Is my economics textbook missing the bigger picture in this example

I’m reading a slightly older macroeconomics textbook by Joseph Stiglitz, who won the Nobel Prize in 2001. In talking about market inefficiencies, Stiglitz uses as a case study water rights in the western United States. He points out that cattle ranchers pay relatively little for their water, while municipalities pay considerably more. Since cities are always clamoring for more water, Stiglitz claims that ranchers should be allowed to sell their water rights to municipalities; cities would get the water that they want, and the ranchers would earn more money selling water than they do raising and selling the cattle. The government, which supplies the water, prohibits this sale, however, resulting in a inefficient market.

Is Stiglitz off his nut? Its my understanding that the reason for this price discrepancy in the first place is that water costs to ranchers are subsidized in order to keep the price of beef low for consumers.
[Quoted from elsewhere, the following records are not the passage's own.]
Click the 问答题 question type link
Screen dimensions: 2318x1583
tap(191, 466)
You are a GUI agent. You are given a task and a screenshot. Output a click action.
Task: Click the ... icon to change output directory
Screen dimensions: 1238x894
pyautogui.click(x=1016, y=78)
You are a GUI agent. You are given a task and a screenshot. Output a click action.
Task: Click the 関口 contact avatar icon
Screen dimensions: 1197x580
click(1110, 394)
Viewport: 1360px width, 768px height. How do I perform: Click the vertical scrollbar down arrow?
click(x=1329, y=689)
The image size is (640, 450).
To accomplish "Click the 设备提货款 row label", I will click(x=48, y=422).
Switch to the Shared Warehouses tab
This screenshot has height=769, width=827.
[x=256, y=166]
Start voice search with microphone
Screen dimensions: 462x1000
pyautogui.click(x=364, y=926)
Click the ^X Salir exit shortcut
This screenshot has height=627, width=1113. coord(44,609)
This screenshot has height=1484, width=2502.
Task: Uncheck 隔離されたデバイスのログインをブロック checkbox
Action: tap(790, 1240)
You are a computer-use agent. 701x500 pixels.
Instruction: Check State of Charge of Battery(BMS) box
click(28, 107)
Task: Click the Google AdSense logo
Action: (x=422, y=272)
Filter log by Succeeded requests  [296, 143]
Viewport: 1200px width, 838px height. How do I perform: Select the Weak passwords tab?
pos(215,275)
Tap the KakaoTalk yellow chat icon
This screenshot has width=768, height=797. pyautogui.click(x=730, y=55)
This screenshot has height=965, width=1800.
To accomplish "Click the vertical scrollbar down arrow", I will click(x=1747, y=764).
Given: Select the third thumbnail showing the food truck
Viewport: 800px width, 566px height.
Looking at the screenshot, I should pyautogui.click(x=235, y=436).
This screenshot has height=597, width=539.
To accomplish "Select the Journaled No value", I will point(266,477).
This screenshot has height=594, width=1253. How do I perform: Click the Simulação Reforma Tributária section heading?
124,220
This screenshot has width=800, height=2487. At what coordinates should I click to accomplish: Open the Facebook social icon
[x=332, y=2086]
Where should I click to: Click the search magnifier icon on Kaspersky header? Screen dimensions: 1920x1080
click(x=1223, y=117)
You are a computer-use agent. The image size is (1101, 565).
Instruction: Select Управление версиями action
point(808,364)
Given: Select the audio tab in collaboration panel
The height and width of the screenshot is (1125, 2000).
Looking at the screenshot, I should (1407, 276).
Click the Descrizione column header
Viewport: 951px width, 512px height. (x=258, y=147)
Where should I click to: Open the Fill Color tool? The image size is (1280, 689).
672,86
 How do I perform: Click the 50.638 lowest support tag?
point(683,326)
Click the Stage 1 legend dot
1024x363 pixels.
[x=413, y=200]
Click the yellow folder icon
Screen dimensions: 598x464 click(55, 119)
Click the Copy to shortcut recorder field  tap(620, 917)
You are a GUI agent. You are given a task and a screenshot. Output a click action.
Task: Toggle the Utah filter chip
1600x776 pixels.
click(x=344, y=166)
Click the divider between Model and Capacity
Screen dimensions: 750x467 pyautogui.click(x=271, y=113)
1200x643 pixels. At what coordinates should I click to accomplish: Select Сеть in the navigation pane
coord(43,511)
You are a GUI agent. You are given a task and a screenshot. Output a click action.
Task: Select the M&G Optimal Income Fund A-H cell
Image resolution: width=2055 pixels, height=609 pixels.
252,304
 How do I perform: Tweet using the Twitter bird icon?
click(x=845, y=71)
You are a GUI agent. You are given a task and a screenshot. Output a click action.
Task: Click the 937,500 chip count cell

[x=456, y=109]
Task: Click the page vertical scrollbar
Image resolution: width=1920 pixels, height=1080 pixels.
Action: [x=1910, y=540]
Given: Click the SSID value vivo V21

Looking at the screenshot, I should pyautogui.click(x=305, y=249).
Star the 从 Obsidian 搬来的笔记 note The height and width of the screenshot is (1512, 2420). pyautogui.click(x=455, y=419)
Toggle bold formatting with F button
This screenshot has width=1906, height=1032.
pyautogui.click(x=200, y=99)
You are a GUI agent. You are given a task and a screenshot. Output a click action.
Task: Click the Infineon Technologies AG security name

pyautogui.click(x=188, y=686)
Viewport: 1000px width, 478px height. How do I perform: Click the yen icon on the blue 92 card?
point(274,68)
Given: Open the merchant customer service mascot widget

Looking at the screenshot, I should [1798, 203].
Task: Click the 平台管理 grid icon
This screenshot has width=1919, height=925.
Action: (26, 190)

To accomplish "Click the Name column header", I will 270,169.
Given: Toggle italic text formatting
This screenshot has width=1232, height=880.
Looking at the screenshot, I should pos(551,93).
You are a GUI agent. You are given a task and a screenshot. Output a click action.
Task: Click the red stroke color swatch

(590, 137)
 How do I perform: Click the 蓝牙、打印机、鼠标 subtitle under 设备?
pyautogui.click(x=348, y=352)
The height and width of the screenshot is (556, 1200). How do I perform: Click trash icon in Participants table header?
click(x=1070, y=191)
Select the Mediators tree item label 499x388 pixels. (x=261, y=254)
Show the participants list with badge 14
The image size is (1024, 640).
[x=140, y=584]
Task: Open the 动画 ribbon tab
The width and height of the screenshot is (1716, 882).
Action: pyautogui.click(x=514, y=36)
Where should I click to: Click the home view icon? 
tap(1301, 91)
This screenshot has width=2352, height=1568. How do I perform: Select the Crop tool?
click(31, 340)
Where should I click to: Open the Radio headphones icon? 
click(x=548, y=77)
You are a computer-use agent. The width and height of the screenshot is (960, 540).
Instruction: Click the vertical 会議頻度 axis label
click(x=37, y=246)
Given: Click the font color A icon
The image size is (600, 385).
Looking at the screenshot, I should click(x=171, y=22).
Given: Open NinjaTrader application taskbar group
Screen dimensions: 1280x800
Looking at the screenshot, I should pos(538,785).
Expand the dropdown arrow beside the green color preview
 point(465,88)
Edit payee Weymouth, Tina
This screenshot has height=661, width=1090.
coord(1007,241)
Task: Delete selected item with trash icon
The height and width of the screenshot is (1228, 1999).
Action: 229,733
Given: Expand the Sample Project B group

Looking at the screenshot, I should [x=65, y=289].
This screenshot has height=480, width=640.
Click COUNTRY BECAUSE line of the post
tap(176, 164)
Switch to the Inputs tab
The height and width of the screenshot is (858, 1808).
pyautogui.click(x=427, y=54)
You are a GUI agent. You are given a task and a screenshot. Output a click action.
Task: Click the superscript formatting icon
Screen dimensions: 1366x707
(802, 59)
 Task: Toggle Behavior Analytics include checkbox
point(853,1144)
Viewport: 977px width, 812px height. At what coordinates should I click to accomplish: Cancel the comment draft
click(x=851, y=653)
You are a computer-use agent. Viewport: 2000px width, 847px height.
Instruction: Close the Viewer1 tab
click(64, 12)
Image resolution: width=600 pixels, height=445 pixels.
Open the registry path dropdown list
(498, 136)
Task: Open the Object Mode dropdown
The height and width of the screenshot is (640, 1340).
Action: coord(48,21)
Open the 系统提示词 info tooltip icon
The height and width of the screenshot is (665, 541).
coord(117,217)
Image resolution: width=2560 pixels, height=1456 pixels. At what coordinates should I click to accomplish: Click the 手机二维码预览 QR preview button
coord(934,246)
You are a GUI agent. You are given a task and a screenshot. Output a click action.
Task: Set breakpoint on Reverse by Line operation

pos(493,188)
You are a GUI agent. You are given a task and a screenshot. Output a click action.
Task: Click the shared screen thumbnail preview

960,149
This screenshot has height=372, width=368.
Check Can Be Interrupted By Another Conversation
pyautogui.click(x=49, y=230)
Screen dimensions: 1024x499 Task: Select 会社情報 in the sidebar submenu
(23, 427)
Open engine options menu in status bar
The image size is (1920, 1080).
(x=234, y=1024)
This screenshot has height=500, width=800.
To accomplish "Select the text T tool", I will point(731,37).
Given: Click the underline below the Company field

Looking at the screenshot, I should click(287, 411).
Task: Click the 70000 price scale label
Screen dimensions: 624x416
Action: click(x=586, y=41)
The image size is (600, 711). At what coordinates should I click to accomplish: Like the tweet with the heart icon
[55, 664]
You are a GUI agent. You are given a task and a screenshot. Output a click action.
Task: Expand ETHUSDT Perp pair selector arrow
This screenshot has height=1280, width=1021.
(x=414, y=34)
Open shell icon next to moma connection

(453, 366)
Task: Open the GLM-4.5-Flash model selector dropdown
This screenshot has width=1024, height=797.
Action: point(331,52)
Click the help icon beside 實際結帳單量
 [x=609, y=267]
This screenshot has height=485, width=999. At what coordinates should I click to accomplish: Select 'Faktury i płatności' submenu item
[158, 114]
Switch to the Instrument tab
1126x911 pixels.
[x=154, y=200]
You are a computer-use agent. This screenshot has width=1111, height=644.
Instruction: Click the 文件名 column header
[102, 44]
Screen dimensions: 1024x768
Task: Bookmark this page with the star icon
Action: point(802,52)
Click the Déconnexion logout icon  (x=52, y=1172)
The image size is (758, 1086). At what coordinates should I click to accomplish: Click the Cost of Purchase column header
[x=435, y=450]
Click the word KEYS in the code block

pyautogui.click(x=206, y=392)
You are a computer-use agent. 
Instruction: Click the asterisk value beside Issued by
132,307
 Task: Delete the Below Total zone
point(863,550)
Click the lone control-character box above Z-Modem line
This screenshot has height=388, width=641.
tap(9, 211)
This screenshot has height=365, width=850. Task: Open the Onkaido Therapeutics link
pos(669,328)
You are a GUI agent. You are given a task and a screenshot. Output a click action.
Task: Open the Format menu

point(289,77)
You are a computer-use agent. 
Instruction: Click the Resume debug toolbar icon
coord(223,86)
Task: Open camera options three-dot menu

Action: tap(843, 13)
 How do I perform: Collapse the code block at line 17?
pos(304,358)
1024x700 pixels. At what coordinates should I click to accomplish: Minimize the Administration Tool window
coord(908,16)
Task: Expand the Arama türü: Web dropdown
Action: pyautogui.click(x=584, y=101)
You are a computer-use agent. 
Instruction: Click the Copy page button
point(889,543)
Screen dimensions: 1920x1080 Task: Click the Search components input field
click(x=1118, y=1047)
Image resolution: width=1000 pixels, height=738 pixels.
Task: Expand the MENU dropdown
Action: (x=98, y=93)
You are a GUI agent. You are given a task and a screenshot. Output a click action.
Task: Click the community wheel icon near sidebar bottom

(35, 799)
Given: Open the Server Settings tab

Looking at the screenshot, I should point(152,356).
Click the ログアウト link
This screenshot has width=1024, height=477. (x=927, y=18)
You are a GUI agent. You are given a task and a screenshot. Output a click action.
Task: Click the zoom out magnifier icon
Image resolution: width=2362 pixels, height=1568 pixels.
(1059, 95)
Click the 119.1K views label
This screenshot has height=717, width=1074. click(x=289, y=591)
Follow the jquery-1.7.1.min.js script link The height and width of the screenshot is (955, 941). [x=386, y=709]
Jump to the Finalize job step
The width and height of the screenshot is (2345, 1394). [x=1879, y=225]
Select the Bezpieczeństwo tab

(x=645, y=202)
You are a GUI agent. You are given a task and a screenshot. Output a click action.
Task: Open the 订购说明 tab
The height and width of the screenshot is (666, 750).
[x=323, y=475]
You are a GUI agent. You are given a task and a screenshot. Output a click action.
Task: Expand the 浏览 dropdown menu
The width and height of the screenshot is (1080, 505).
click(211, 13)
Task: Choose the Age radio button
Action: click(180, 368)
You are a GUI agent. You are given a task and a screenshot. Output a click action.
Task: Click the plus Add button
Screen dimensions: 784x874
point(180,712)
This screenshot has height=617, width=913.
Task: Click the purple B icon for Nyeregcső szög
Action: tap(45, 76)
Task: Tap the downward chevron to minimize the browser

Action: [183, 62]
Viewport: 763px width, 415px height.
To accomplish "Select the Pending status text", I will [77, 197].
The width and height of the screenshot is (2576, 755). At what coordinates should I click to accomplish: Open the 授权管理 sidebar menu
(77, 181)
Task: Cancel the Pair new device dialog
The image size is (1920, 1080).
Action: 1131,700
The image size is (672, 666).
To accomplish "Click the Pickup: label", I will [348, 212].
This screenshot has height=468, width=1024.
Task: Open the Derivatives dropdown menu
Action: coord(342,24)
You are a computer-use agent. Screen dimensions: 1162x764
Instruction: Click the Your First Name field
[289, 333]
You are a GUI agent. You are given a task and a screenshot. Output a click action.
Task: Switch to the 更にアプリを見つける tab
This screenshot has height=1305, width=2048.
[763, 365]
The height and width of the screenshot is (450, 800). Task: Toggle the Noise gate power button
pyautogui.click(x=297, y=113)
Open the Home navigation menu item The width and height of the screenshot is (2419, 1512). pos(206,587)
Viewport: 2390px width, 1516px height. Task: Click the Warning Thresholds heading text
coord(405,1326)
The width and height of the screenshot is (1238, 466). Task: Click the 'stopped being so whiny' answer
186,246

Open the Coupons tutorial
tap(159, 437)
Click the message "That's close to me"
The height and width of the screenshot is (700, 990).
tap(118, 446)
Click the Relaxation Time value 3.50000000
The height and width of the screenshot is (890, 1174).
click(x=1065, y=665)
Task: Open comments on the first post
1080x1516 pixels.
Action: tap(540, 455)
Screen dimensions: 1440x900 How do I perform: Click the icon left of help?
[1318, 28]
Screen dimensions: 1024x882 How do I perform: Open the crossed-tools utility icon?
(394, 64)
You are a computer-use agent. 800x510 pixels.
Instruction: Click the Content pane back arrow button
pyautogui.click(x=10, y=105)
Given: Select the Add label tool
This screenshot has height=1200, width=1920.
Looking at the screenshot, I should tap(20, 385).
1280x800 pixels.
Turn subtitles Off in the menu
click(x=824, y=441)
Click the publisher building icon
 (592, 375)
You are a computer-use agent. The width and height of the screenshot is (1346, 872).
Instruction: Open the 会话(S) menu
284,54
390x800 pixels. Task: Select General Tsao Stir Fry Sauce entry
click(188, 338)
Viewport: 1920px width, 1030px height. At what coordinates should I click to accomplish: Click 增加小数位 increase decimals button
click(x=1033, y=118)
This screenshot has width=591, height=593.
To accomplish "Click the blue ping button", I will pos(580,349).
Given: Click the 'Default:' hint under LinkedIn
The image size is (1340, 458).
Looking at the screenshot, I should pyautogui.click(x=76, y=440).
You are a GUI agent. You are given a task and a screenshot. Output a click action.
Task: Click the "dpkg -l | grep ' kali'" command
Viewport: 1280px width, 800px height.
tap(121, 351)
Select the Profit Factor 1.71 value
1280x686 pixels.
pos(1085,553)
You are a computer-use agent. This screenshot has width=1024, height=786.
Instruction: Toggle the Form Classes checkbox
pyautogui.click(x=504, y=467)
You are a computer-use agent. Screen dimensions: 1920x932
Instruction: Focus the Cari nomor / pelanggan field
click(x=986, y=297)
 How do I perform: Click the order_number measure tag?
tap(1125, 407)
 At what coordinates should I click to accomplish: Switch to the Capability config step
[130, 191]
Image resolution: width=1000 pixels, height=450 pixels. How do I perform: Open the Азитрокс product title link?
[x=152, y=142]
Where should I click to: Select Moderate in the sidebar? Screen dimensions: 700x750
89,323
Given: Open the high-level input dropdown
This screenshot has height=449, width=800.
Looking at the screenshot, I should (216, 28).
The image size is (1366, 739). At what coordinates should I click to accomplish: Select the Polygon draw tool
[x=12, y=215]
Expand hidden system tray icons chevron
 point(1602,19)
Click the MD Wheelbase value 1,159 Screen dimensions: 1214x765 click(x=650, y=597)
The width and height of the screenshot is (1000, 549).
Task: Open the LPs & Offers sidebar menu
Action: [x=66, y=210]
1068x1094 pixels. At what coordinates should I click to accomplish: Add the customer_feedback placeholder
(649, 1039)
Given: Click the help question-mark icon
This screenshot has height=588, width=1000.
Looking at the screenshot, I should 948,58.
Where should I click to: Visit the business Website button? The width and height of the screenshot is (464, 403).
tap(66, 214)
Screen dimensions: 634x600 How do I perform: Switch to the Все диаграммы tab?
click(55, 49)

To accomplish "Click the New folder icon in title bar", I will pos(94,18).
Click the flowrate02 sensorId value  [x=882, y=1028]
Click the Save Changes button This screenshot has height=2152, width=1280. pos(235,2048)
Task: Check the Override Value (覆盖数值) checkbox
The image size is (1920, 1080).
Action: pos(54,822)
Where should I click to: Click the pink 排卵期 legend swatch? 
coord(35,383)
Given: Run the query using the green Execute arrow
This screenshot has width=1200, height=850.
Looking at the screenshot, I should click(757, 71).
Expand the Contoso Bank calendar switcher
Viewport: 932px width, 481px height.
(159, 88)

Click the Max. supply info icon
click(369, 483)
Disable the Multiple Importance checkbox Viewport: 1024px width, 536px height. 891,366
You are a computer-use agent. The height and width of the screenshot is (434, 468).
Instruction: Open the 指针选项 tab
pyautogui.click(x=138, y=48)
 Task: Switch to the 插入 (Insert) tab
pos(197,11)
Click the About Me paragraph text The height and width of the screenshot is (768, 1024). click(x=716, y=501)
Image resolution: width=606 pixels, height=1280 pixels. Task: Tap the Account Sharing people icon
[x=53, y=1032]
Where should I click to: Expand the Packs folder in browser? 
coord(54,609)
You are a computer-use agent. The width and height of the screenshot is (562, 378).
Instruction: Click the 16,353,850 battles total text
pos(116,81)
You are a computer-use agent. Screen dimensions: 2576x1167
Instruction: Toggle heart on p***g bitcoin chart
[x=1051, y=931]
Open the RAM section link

If the ranchers could sell this water to cities it would be the equivalent of the federal government simply handing them money for nothing. Of course they can’t do this!

The problem with any economic example is there are about 200 interlocking factors in any situation. Stiglitz’ example covers two factors. You add a third. It’s still a caricature of reality, so distorted as to have almost no explanitory power.

Water rights are a very deep area of the law, going back to the 1500s. The basis of the situation lies there.

IANAE and I do not have knowledge of this specific example, but taken in the large this is an example of how government interference distorts the free market, often for the benefit of someone who will help them stay in office but to the detriment of the overall economic system. (Your discussion makes me wonder why the government would want to subsidize beef, but that is beside the point.)

There is an old, dry joke about an engineer and an economist stranded on a desert island with a can of beans. The engineer said, “How can we design and build a can opener?” and the economist said, “Assume a can opener exists.” The joke is that in drawing examples for economic situations, one must assume away the 200 factors that LSLGuy mentions to allow the student to focus on the point of the example.


That’s fairly obvious. Cattle use up large tracts of land in rural areas. The people who get elected from those areas, particularly Senators, wield a lot of power in congress. They represent their constituents by making it afforable for them to continue making a living which allows them to contribute to the politicians political campaign directly (the ranchers and farmers in those areas), and the people who work in the associated industries tend to vote for those who allow them to continue to make a living.

In urban areas these sorts of issues are not as important as others to get elected, so the Cattle Growers lobby or Beef Council or whatever holds relatively more clout.

IOW, politicians tend to pander to their constituencies.